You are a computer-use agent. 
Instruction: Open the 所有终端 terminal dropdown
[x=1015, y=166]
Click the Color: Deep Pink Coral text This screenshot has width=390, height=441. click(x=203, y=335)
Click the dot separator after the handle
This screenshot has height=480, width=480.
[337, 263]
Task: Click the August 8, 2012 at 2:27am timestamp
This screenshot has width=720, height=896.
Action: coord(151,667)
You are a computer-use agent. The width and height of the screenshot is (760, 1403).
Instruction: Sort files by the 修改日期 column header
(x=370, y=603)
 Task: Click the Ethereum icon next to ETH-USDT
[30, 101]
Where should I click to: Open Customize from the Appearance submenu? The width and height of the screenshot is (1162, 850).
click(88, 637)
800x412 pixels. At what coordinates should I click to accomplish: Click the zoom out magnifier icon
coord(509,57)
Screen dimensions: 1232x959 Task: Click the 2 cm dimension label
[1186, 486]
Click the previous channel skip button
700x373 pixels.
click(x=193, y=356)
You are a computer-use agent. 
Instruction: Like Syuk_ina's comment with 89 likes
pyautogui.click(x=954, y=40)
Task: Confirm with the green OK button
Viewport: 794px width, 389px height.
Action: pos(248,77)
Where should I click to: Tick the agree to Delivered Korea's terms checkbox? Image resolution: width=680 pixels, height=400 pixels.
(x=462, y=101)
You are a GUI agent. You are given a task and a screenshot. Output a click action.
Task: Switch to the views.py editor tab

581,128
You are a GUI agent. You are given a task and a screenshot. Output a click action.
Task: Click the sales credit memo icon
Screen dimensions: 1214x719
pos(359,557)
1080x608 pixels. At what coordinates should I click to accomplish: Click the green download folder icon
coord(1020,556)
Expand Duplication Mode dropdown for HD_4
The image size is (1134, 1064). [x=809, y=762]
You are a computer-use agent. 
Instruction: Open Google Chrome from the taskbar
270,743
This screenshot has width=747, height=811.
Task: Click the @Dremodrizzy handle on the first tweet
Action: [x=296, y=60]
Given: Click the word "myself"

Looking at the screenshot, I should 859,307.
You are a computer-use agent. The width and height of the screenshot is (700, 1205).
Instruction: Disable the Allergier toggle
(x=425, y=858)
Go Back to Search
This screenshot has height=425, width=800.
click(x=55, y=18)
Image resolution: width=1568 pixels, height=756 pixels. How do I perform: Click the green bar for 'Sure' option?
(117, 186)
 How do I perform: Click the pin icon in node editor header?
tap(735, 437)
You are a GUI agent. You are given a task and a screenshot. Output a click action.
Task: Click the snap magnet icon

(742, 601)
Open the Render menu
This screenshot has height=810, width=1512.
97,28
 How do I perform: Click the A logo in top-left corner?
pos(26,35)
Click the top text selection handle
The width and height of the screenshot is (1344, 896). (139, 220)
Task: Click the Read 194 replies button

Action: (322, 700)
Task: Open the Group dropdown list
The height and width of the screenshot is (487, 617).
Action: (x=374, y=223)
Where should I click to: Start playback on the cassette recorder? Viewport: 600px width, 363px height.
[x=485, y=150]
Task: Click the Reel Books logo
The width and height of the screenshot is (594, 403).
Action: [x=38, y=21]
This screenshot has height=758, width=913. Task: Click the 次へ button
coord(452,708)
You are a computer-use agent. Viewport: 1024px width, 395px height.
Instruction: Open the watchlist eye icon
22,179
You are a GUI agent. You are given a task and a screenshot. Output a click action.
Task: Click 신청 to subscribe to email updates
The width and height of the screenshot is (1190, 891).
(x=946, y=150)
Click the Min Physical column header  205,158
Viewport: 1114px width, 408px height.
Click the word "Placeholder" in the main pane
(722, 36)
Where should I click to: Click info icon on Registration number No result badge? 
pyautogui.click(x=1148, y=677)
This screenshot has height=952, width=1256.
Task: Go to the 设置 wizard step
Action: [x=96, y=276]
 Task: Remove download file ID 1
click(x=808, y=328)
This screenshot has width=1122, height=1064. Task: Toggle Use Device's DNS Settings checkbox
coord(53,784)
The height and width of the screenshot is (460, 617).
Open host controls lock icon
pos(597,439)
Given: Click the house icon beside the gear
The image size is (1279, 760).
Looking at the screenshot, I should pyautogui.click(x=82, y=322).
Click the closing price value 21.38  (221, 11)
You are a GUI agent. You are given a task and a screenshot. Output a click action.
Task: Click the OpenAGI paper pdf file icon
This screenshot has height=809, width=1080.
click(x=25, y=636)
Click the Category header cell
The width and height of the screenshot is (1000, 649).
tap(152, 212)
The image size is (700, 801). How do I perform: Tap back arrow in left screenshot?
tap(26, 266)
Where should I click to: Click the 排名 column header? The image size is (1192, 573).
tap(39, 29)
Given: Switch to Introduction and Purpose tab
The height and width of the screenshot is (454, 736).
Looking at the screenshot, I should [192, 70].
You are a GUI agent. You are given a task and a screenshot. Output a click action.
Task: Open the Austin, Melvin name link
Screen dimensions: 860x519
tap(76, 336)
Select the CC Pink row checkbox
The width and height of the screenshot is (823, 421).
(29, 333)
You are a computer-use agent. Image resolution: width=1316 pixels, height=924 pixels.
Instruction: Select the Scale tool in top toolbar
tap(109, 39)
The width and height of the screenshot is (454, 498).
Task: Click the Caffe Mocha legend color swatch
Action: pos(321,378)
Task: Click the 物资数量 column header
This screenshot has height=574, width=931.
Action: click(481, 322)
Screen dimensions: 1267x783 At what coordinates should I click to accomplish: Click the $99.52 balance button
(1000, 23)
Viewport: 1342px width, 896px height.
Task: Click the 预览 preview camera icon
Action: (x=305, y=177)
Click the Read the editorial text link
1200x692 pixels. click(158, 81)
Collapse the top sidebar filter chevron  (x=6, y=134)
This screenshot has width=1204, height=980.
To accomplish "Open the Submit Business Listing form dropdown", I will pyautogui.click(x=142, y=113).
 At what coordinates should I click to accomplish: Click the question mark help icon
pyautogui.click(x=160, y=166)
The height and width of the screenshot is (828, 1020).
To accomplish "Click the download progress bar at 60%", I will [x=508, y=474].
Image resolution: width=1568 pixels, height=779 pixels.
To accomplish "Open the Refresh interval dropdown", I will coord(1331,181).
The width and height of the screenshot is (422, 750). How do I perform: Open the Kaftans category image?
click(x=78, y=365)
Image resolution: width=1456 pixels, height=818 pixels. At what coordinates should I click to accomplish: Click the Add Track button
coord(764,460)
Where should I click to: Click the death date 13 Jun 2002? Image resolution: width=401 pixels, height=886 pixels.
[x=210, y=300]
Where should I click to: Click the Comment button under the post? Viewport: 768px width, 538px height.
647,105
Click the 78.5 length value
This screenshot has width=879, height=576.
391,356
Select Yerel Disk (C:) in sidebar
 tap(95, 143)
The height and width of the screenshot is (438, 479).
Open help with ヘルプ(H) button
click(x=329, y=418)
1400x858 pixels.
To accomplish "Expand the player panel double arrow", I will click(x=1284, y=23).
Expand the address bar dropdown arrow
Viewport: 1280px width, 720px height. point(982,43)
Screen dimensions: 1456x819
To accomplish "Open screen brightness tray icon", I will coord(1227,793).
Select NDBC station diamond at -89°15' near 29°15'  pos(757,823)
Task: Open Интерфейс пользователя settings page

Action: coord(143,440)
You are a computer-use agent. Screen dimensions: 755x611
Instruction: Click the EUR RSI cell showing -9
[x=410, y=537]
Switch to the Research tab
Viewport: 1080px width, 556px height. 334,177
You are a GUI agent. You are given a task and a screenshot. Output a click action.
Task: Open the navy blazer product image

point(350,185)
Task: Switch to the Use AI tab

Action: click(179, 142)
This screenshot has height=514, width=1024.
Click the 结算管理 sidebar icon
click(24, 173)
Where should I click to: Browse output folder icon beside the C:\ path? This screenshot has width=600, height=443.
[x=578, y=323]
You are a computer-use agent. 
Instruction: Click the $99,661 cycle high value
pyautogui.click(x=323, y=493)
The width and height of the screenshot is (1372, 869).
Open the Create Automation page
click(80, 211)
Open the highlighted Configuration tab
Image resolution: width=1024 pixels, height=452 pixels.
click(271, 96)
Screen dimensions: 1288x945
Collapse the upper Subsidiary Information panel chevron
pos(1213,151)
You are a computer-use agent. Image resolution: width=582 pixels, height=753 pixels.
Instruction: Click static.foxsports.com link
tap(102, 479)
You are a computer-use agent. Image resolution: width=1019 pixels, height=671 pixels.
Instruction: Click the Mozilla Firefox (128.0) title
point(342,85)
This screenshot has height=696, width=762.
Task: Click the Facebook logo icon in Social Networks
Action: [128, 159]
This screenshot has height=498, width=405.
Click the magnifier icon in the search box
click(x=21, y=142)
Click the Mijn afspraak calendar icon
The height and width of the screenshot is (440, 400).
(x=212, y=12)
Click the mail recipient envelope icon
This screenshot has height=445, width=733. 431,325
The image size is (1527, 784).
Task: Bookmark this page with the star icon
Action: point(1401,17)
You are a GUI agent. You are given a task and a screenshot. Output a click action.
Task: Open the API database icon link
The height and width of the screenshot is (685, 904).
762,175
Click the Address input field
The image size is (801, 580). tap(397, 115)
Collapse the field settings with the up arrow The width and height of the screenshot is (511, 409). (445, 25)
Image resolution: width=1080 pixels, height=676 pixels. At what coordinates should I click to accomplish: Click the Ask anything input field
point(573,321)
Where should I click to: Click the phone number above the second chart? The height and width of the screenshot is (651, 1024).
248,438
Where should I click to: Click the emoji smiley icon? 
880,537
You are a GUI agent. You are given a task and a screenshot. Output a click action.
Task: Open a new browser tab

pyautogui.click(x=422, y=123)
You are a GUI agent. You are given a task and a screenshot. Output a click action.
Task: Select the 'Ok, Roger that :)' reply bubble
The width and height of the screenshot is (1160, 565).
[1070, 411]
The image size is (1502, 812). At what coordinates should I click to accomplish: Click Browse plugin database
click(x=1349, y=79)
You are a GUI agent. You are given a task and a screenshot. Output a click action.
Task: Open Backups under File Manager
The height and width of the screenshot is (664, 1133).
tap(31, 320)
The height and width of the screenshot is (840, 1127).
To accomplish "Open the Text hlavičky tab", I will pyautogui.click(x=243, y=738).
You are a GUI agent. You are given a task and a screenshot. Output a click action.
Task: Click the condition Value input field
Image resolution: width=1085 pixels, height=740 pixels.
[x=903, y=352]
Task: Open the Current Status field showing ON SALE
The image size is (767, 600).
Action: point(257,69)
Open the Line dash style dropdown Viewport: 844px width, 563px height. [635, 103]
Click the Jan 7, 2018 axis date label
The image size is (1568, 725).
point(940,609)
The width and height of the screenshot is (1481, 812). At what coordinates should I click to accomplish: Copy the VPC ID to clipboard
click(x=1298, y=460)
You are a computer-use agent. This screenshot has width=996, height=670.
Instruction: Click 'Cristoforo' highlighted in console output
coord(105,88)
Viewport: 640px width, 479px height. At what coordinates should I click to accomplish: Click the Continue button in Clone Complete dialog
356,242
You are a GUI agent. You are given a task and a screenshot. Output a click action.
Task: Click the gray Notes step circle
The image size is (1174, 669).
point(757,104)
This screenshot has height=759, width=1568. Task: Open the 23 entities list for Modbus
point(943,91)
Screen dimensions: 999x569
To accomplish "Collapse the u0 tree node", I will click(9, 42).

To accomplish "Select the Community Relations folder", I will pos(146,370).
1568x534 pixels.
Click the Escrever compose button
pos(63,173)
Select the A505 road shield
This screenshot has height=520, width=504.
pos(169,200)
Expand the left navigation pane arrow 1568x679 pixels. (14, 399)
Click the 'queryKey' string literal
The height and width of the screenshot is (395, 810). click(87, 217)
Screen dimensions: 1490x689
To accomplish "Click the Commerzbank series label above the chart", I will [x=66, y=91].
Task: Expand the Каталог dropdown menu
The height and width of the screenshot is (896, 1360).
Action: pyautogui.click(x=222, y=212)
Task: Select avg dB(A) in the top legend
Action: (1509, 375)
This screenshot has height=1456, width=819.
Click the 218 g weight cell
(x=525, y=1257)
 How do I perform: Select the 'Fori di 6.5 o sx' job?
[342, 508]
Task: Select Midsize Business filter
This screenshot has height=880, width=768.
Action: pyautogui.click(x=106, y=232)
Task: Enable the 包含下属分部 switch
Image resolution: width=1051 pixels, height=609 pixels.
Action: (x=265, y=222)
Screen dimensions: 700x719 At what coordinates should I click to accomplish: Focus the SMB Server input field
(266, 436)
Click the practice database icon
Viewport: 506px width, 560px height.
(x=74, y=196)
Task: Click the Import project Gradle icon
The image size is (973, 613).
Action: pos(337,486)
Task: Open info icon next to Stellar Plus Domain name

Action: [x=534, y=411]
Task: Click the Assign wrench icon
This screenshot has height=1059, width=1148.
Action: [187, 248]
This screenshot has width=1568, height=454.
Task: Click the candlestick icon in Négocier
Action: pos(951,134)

--- --- ---

» **Goal of the exercise**: Pull out every line in the listing above that has the string "under" in it, and copy each line in full. Match case exactly.

» **Exercise output**:
Where should I click to: Click the Comment button under the post? Viewport: 768px width, 538px height.
Task: Open Backups under File Manager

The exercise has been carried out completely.